Problem Statement
When build applications with Intel(R) Compiler, in some cases compiling with -xAVX option will not get a better performance than compiling with the default compiler options, even though loops are vectorized.
Compiler Version
Intel(R) C++ Compiler for Linux* 14.0
Intel(R) Fortran Compiler for Linux* 14.0
Root Cause
Most of those cases have a similar scenario: loop containing non-unit stride access.
For example, below loop is from an open-source benchmarks which you can download here:
for (r=0; r<M; r++) { double sum = 0.0; int rowR = row[r]; int rowRp1 = row[r+1]; for (i=rowR; i<rowRp1; i++) sum += x[ col[i] ] * val[i]; y[r] = sum; }
The body of the inner loop contains an indirect access for array X: X[col[i]], where index of array X is from another array col. This caused compiler to generate scalar instructions to access array X's elements and used more instructions to put those scalar data into a vector. Due to the scalar access, AVX has no performance benefit to SSE.

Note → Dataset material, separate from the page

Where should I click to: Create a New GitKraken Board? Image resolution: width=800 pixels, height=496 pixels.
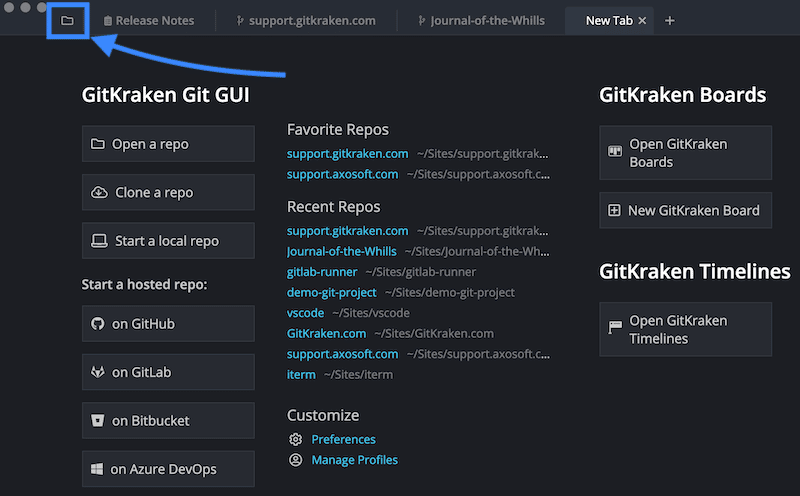pyautogui.click(x=685, y=211)
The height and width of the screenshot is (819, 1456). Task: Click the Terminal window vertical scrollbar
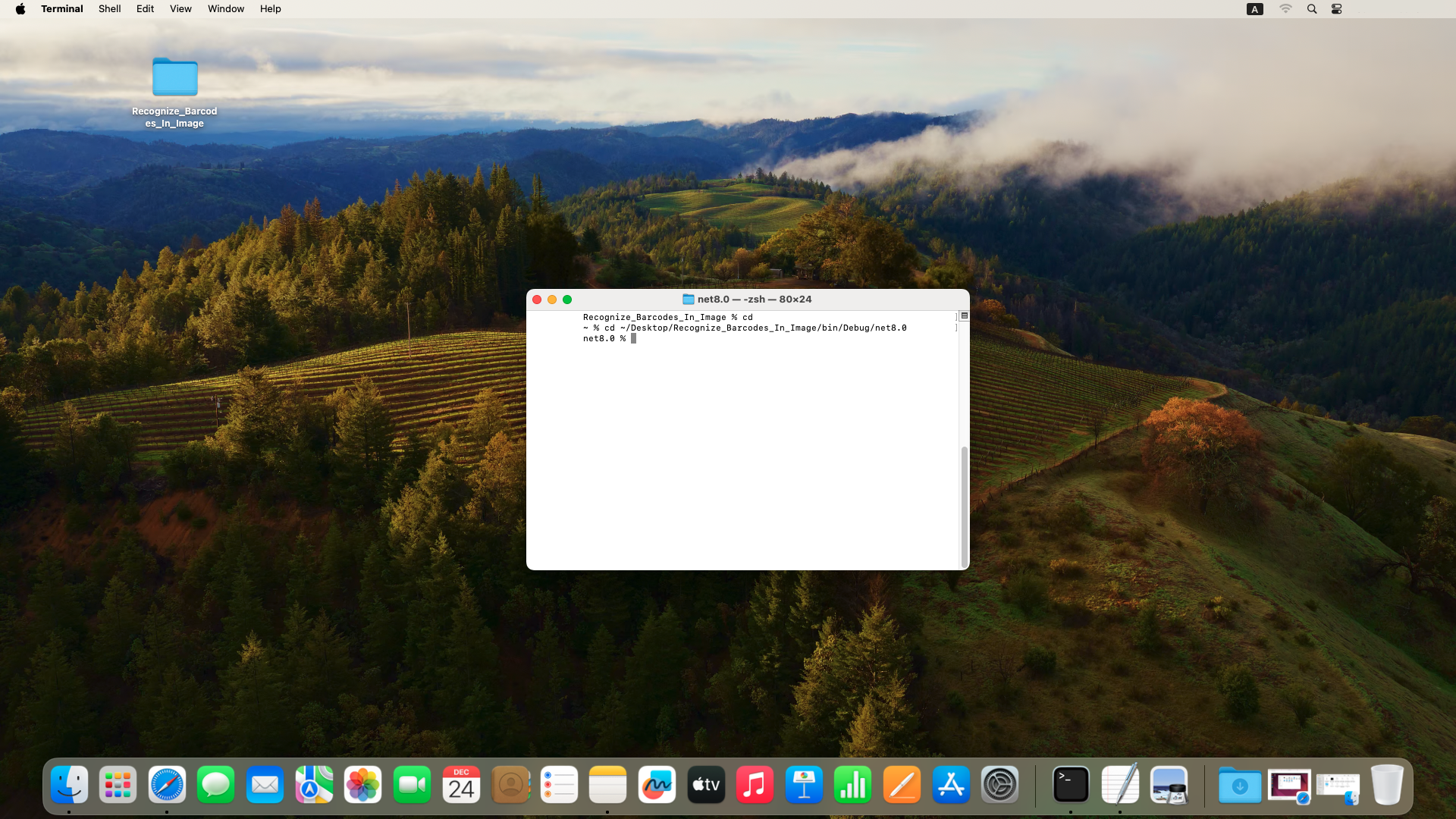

In addition, AVX instructions may cause bigger remainder loop than SSE due to its longer vector length. The remainder loop is a scalar loop remained from the complete loop removing the vectorized loop iterations. The remainder loop count can be calculated by:
n % (vector length * unroll times)
Where n is the total loop count. Unroll times is the vectorized loop unroll times.
Since AVX has bigger vector length, it's more possible to get a bigger remainder loop, especially when total loop count is unknown in compile time.
Due to all above reasons, you will see a slower performance with AVX than SSE in some cases.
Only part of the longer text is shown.